DIRECTIONS =
Keep every word of the listing and reproduce it exactly, but set aside any image found there.

++++ RECORDS FOR THIS TASK ++++

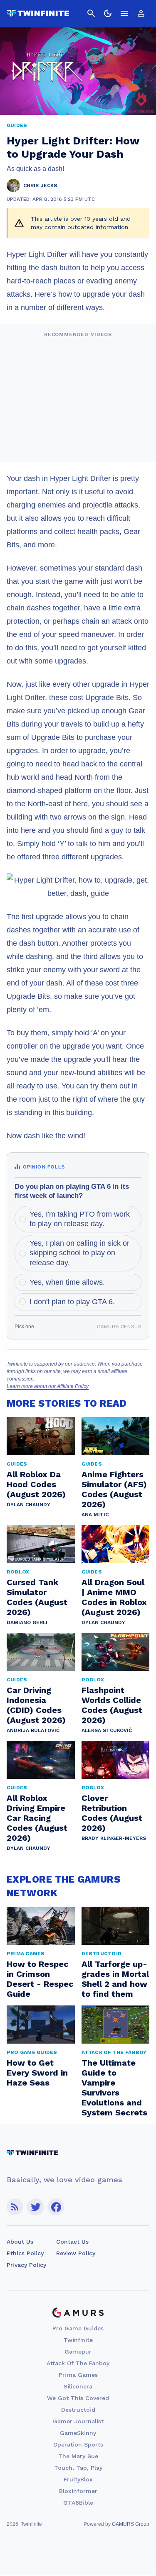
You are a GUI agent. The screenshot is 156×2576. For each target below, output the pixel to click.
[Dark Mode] (107, 13)
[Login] (141, 13)
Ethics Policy (25, 2253)
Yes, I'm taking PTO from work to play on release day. (80, 1219)
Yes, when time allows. (67, 1282)
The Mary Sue (78, 2456)
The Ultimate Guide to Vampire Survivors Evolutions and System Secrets (114, 2087)
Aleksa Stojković (107, 1730)
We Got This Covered (78, 2398)
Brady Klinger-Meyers (114, 1838)
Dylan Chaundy (28, 1505)
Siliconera (78, 2386)
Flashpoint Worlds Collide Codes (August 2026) (112, 1705)
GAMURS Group (130, 2524)
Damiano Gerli (27, 1622)
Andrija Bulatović (33, 1730)
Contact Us (72, 2241)
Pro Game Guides (78, 2328)
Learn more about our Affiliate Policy (48, 1386)
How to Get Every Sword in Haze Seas (37, 2073)
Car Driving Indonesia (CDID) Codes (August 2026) (36, 1705)
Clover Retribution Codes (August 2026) (112, 1813)
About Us (20, 2241)
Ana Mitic (95, 1514)
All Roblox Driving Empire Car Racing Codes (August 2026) (37, 1818)
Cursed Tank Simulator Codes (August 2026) (37, 1597)
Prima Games (78, 2374)
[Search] (91, 13)
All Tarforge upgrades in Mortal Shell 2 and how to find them (115, 1979)
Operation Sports (78, 2444)
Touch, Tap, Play (78, 2467)
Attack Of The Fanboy (78, 2363)
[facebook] (55, 2206)
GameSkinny (78, 2433)
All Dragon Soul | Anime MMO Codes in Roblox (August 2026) (114, 1597)
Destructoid (78, 2409)
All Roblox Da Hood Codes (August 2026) (36, 1484)
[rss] (15, 2206)
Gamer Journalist (78, 2421)
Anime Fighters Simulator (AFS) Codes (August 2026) (114, 1489)
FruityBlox (78, 2479)
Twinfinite (78, 2340)
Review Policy (75, 2253)
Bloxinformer (78, 2491)
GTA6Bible (78, 2502)
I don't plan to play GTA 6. (72, 1302)
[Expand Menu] (124, 13)
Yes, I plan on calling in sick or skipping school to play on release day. (79, 1253)
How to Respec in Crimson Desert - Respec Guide (40, 1979)
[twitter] (35, 2206)
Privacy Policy (26, 2264)
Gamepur (78, 2351)
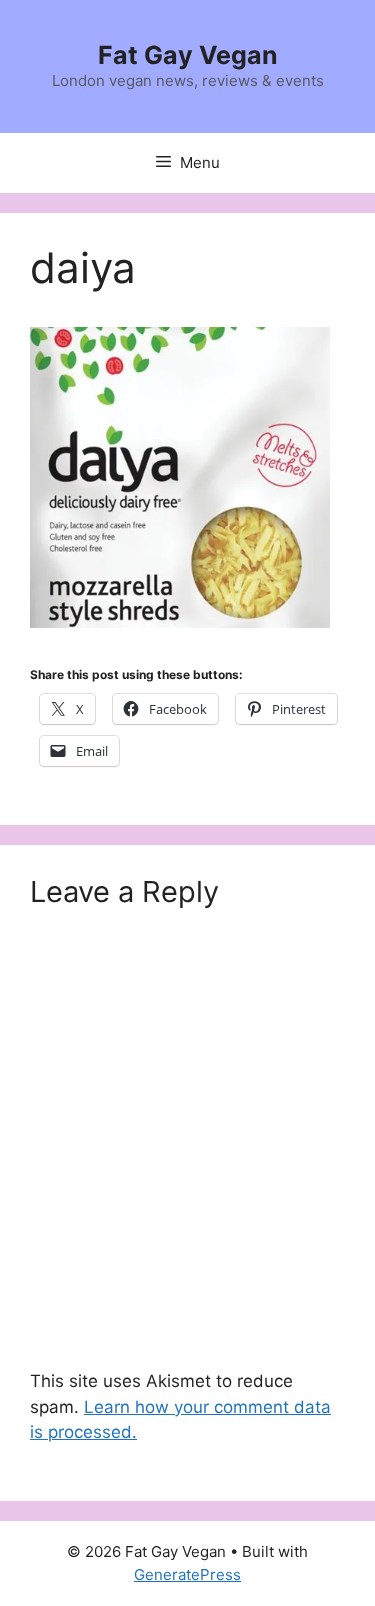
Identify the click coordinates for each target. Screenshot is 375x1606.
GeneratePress (187, 1574)
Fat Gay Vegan (188, 55)
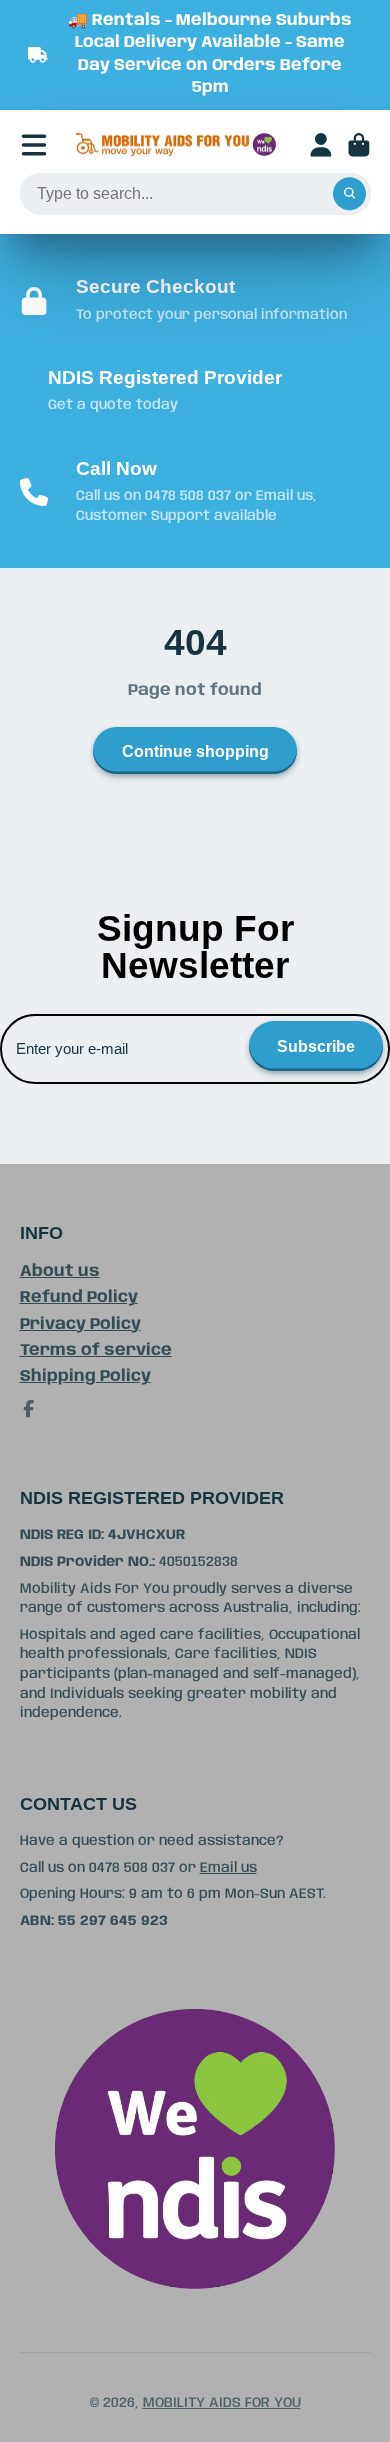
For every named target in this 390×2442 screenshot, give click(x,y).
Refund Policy (79, 1297)
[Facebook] (29, 1409)
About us (60, 1271)
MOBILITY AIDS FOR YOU (222, 2403)
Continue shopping (195, 751)
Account (321, 145)
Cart (359, 145)
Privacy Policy (80, 1324)
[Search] (350, 194)
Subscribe (316, 1046)
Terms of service (96, 1350)
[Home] (176, 145)
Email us (228, 1868)
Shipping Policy (85, 1376)
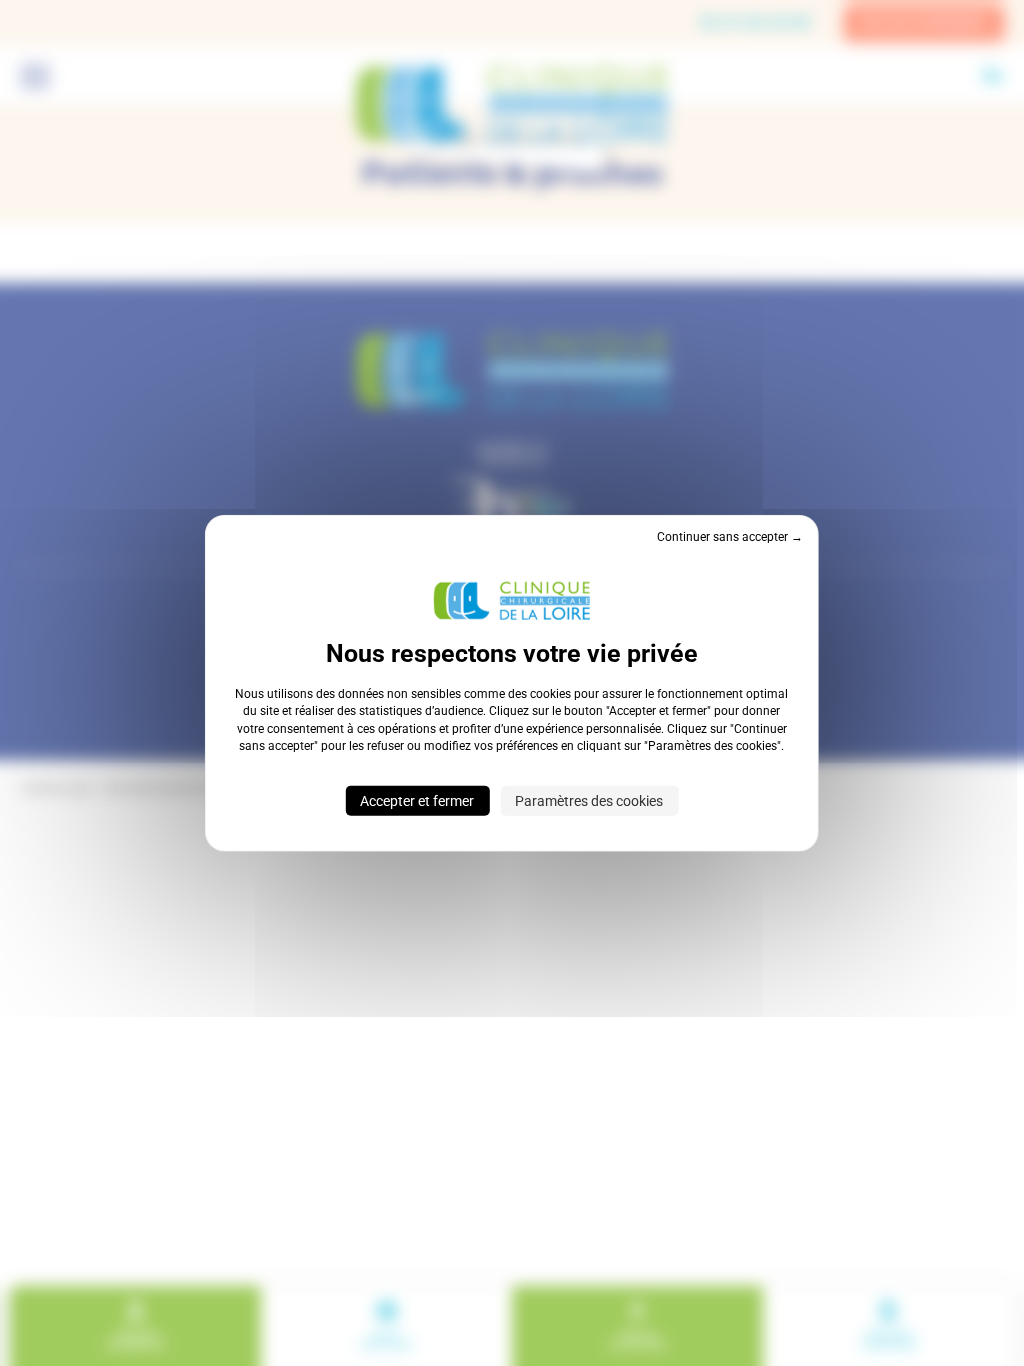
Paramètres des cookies (589, 800)
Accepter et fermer (417, 800)
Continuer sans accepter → (730, 537)
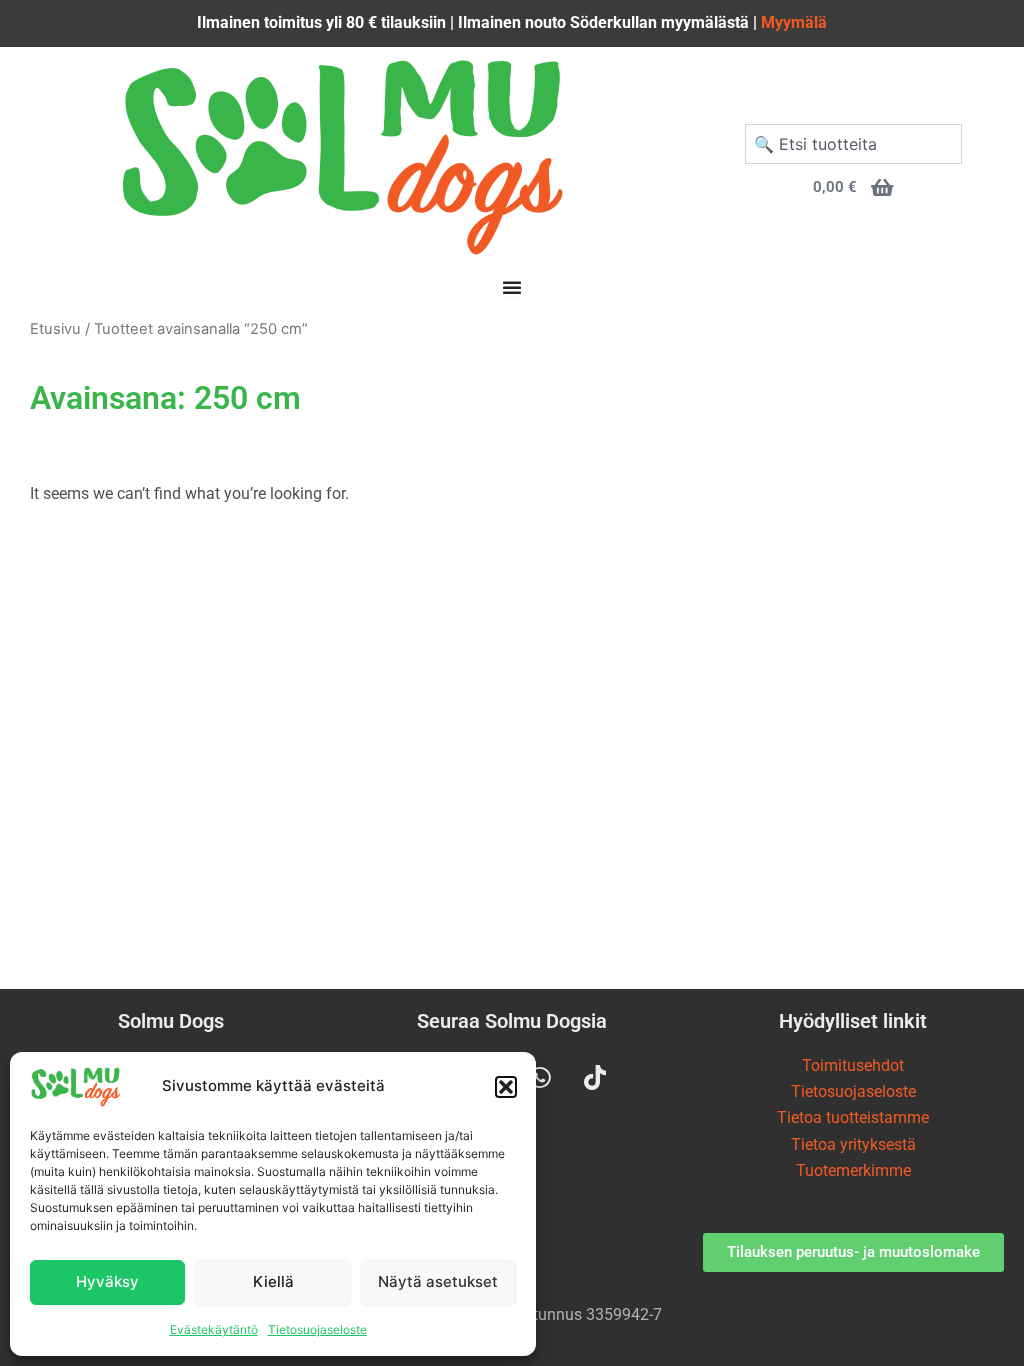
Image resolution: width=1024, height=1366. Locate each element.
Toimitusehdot (853, 1065)
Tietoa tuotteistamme (853, 1117)
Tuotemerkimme (853, 1170)
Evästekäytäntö (214, 1329)
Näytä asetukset (438, 1281)
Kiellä (273, 1281)
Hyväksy (107, 1281)
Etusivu (55, 329)
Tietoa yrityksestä (853, 1144)
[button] (506, 1087)
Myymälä (794, 22)
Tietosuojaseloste (317, 1329)
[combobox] (853, 144)
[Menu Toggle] (512, 287)
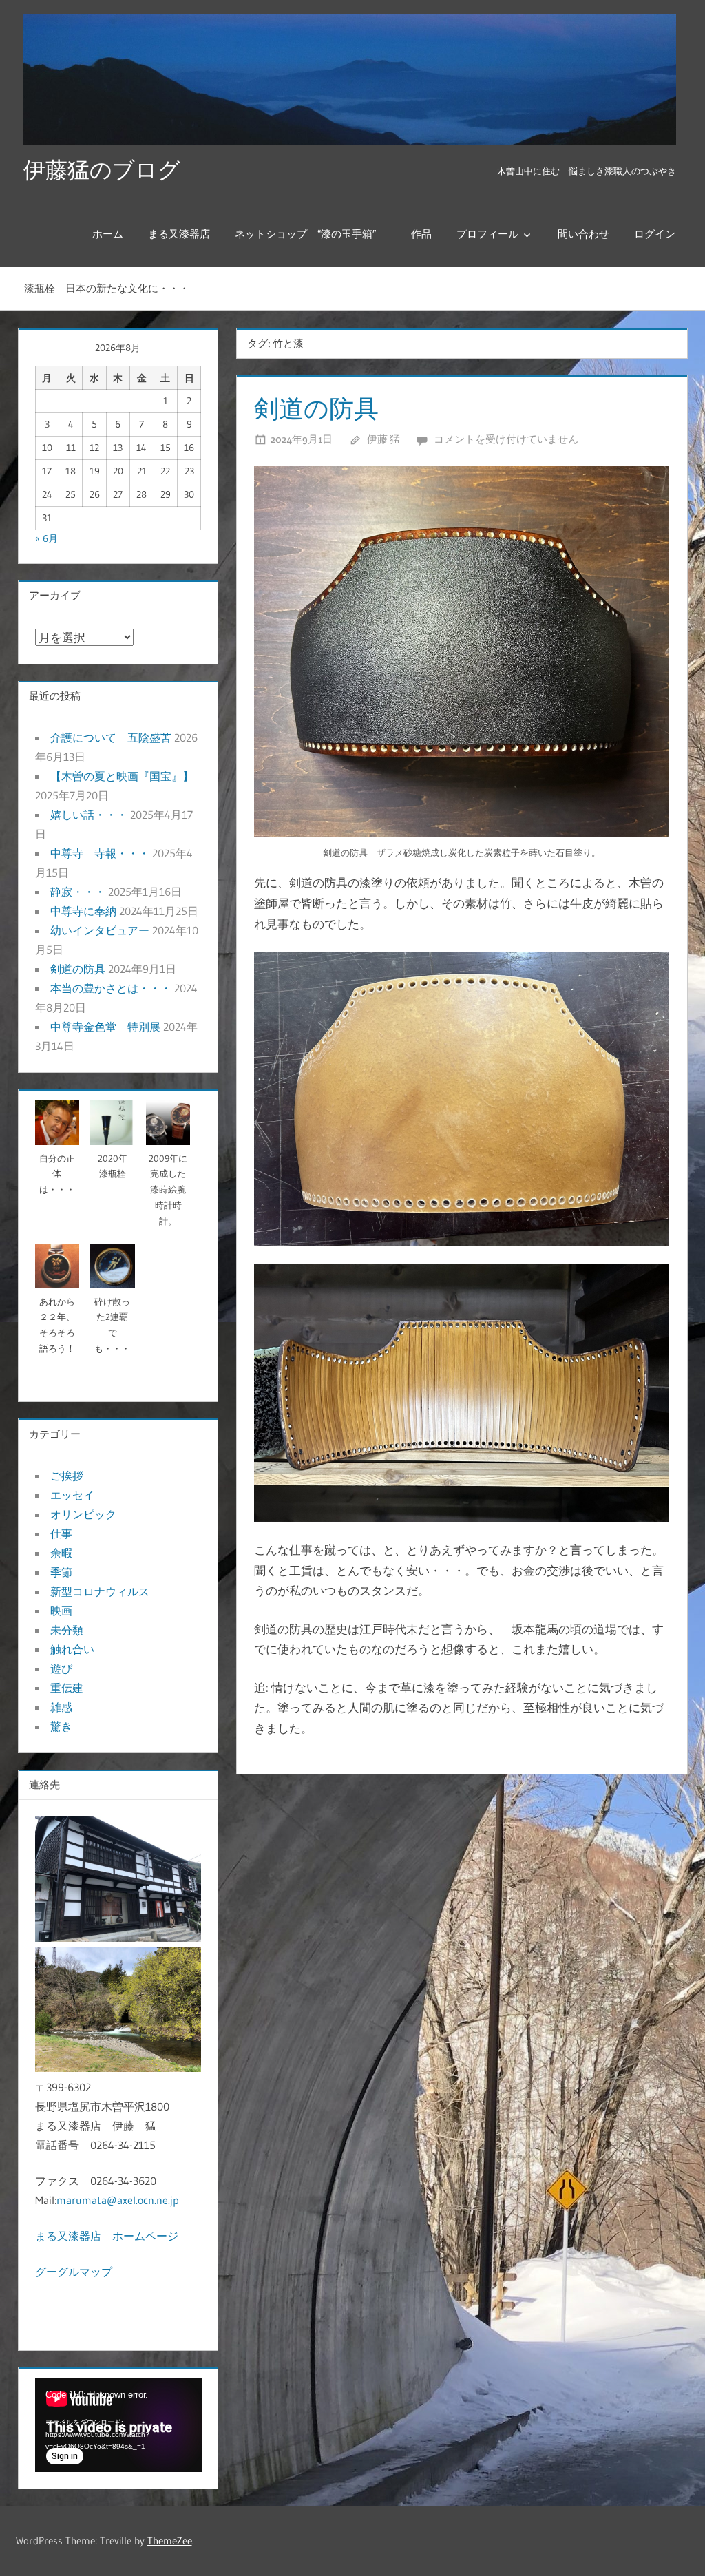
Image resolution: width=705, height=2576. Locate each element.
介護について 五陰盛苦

++++

RESULT OF THE EXERCISE =
You are a GUI agent. The screenshot is 156×2576. For each target below, output the pixel to click.
[Dark Mode] (107, 13)
[Login] (141, 13)
Ethics Policy (25, 2253)
Yes, I'm taking PTO from work to play on release day. (80, 1219)
Yes, when time allows. (67, 1282)
The Mary Sue (78, 2456)
The Ultimate Guide to Vampire Survivors Evolutions and System Secrets (114, 2087)
Aleksa Stojković (107, 1730)
We Got This Covered (78, 2398)
Brady Klinger-Meyers (114, 1838)
Dylan Chaundy (28, 1505)
Siliconera (78, 2386)
Flashpoint Worlds Collide Codes (August 2026) (112, 1705)
GAMURS Group (130, 2524)
Damiano Gerli (27, 1622)
Andrija Bulatović (33, 1730)
Contact Us (72, 2241)
Pro Game Guides (78, 2328)
Learn more about our Affiliate Policy (48, 1386)
How to Get Every Sword in Haze Seas (37, 2073)
Car Driving Indonesia (CDID) Codes (August 2026) (36, 1705)
Clover Retribution Codes (August 2026) (112, 1813)
About Us (20, 2241)
Ana Mitic (95, 1514)
All Roblox Driving Empire Car Racing Codes (August 2026) (37, 1818)
Cursed Tank Simulator Codes (August 2026) (37, 1597)
Prima Games (78, 2374)
[Search] (91, 13)
All Tarforge upgrades in Mortal Shell 2 and how to find them (115, 1979)
Operation Sports (78, 2444)
Touch, Tap, Play (78, 2467)
Attack Of The Fanboy (78, 2363)
[facebook] (55, 2206)
GameSkinny (78, 2433)
All Dragon Soul | Anime MMO Codes in Roblox (August 2026) (114, 1597)
Destructoid (78, 2409)
All Roblox Da Hood Codes (August 2026) (36, 1484)
[rss] (15, 2206)
Gamer Journalist (78, 2421)
Anime Fighters Simulator (AFS) Codes (August 2026) (114, 1489)
FruityBlox (78, 2479)
Twinfinite (78, 2340)
Review Policy (75, 2253)
Bloxinformer (78, 2491)
GTA6Bible (78, 2502)
I don't plan to play GTA 6. (72, 1302)
[Expand Menu] (124, 13)
Yes, I plan on calling in sick or skipping school to play on release day. (79, 1253)
How to Respec in Crimson Desert - Respec Guide (40, 1979)
[twitter] (35, 2206)
Privacy Policy (26, 2264)
Gamepur (78, 2351)
Identify the click coordinates for each target. Screenshot is 375x1606.
GeneratePress (187, 1574)
Fat Gay Vegan (188, 55)
For every named target in this 390×2442 screenshot, give click(x,y).
Refund Policy (79, 1297)
[Facebook] (29, 1409)
About us (60, 1271)
MOBILITY AIDS FOR YOU (222, 2403)
Continue shopping (195, 751)
Account (321, 145)
Cart (359, 145)
Privacy Policy (80, 1324)
[Search] (350, 194)
Subscribe (316, 1046)
Terms of service (96, 1350)
[Home] (176, 145)
Email us (228, 1868)
Shipping Policy (85, 1376)
Paramètres des cookies (589, 800)
Accepter et fermer (417, 800)
Continuer sans accepter → (730, 537)
Image resolution: width=1024, height=1366. Locate each element.
Toimitusehdot (853, 1065)
Tietoa tuotteistamme (853, 1117)
Tuotemerkimme (853, 1170)
Evästekäytäntö (214, 1329)
Näytä asetukset (438, 1281)
Kiellä (273, 1281)
Hyväksy (107, 1281)
Etusivu (55, 329)
Tietoa yrityksestä (853, 1144)
[button] (506, 1087)
Myymälä (794, 22)
Tietosuojaseloste (317, 1329)
[combobox] (853, 144)
[Menu Toggle] (512, 287)
Image resolution: width=705, height=2576. Locate each element.
介護について 五陰盛苦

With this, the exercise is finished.